So, too, was the locally-based Family Inclusion Strategies Hunter (FISH) team.

The group’s ecstatic members secured $94,831 at the NPCF’s 20th annual grant giving ceremony at the NEX on Tuesday 9 May.

The much-needed money will go towards enhancing outcomes for children in out-of-home care, by providing parents with assistance, knowledge and skills.

Newcastle Permanent Charitable Foundation chair Jennifer Leslie, Rachel Evans, Felicity Kime, Lou Johnston and Jessica Cocks of Family Inclusion Strategies Hunter (FISH).

FISH peer support and advocacy Lou Johnston said the NPCF windfall would help many in the Hunter.

“Our project creates opportunities for families who share the experience of having children in care to connect with and support each other as they work on changes,” she explained.

“We’ve found that youngsters benefit from good relationships with their parents, relatives and communities, no matter where they live, now and into the future.

“So, this strategy may increase the chances of children returning home safely and strengthening their connections and identities.”

Ms Johnston explained the project boasted two parts.

“Both are provided by FISH peer workers who are parents with their own experiences of having children removed and placed in care,” she said.

“So, the first part is an orientation program with support groups and an educational workshop for families who are new to the child-protection system, to help them navigate complicated processes.

“Then the second is supported meetings and family time to strengthen children’s relationships with their families and communities while they are living in care, including family inclusion in decisions about their children.

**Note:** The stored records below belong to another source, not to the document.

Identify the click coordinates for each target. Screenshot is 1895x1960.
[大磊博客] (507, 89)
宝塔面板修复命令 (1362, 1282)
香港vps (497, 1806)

“For example, a couple who had a child in care and one removed at birth were supported in different ways by FISH peer workers.

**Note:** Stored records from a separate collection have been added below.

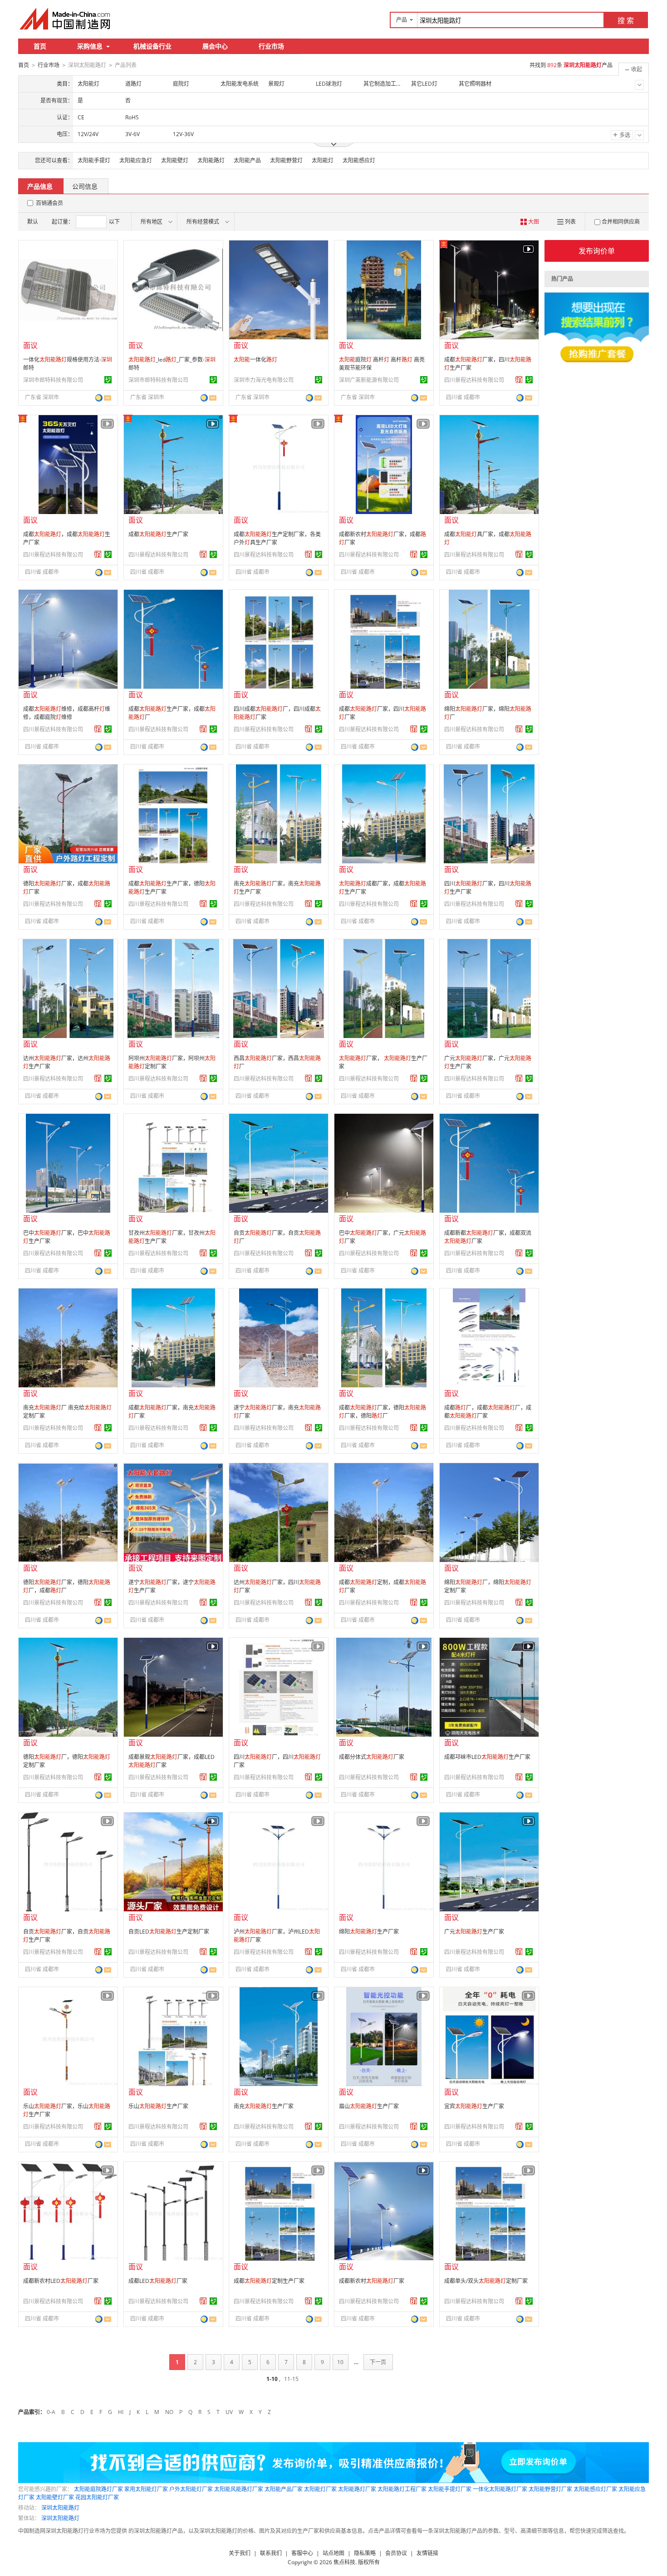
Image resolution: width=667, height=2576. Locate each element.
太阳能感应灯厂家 (595, 2489)
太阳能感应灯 (359, 160)
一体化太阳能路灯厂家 (500, 2489)
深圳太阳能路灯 (60, 2508)
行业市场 (271, 46)
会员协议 (396, 2553)
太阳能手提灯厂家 (449, 2489)
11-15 (291, 2379)
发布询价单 (597, 251)
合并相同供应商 (621, 221)
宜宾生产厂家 (474, 2106)
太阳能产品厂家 (284, 2489)
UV (229, 2412)
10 (340, 2362)
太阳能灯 (323, 160)
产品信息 (40, 186)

“They both said the workers helped them understand what they needed to do to move forward, especially at court, and assisted them with meetings with child protection personnel, which can be really hard for parents.

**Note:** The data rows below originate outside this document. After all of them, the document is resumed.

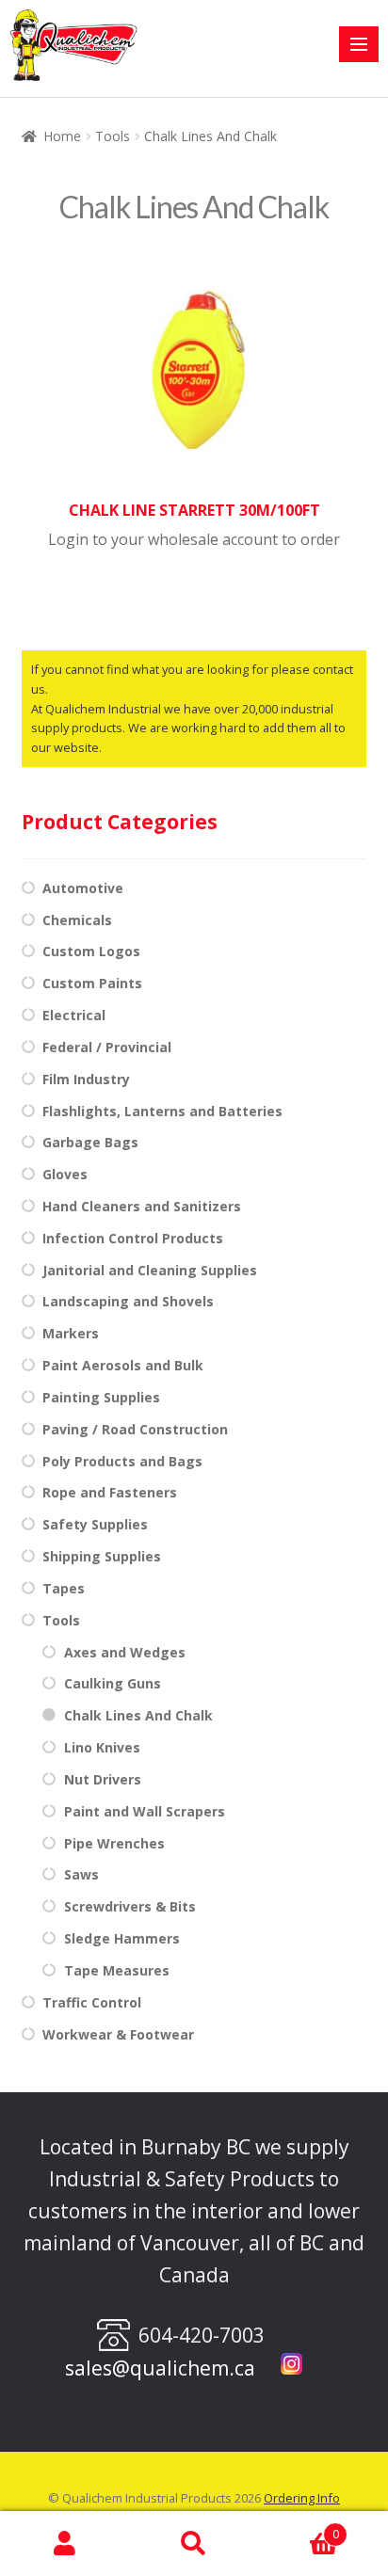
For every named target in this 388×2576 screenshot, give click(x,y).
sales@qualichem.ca (160, 2368)
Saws (81, 1874)
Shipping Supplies (101, 1556)
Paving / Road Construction (135, 1429)
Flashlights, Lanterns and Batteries (162, 1111)
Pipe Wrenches (114, 1843)
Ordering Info (302, 2497)
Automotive (82, 888)
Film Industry (86, 1079)
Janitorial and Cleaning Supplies (149, 1270)
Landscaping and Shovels (128, 1301)
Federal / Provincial (106, 1047)
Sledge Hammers (122, 1938)
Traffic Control (91, 2002)
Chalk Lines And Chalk (138, 1715)
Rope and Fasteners (109, 1492)
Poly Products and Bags (122, 1461)
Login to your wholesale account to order (194, 539)
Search (193, 2544)
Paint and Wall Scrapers (144, 1811)
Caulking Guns (112, 1683)
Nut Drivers (102, 1779)
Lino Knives (102, 1747)
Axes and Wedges (125, 1652)
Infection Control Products (132, 1238)
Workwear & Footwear (118, 2034)
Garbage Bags (90, 1142)
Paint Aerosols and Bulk (122, 1365)
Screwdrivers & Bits (130, 1906)
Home (62, 136)
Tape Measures (117, 1970)
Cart (299, 2527)
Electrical (73, 1015)
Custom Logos (91, 951)
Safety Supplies (95, 1524)
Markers (70, 1333)
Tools (112, 136)
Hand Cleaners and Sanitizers (141, 1206)
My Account (64, 2544)
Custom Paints (92, 983)
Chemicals (77, 920)
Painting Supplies (101, 1397)
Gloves (65, 1174)
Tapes (63, 1588)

“They talked through what would happen and facilitated on how they could respond to what was being said.

“The parents noted that meetings were usually at a time when one of them would argue and they wouldn’t get very far, which changed with the peer worker’s support.

“They now attend consultations by themselves and practice what they were taught.

“The peer workers reassured them they knew how to handle things, giving them confidence.

“So, thank you to Newcastle Permanent Charitable Foundation for this amazing opportunity to change the experiences of those living in care through supporting and educating their parents and families.”

Other Hunter beneficiaries included RizeUp, Solve-TAD and SMART Recovery.

The funds will support their delivery of initiatives aimed at improving the health and social wellbeing of vulnerable and disadvantaged people.

RizeUp snared $55,000 for its Driving to Safety program.

By purchasing a vehicle, they’ll be able to collect donations that will furnish homes for survivors of domestic and family violence.

Solve-TAD received $55,000, too.

Its project will gift a custom-built Freedom Wheels bike to 25 children with physical and cognitive disabilities who are unable to personally afford or access NDIS funding to purchase such a vehicle, introducing them to the social benefits of cycling. 

SMART Recovery also garnered $50,000.

They’ll train 20 Lifeline counsellors across two hubs – Hunter and Central Coast – to deliver Self-Management and Recovery Training meetings, which provide clients with evidence-based addiction and mental health support.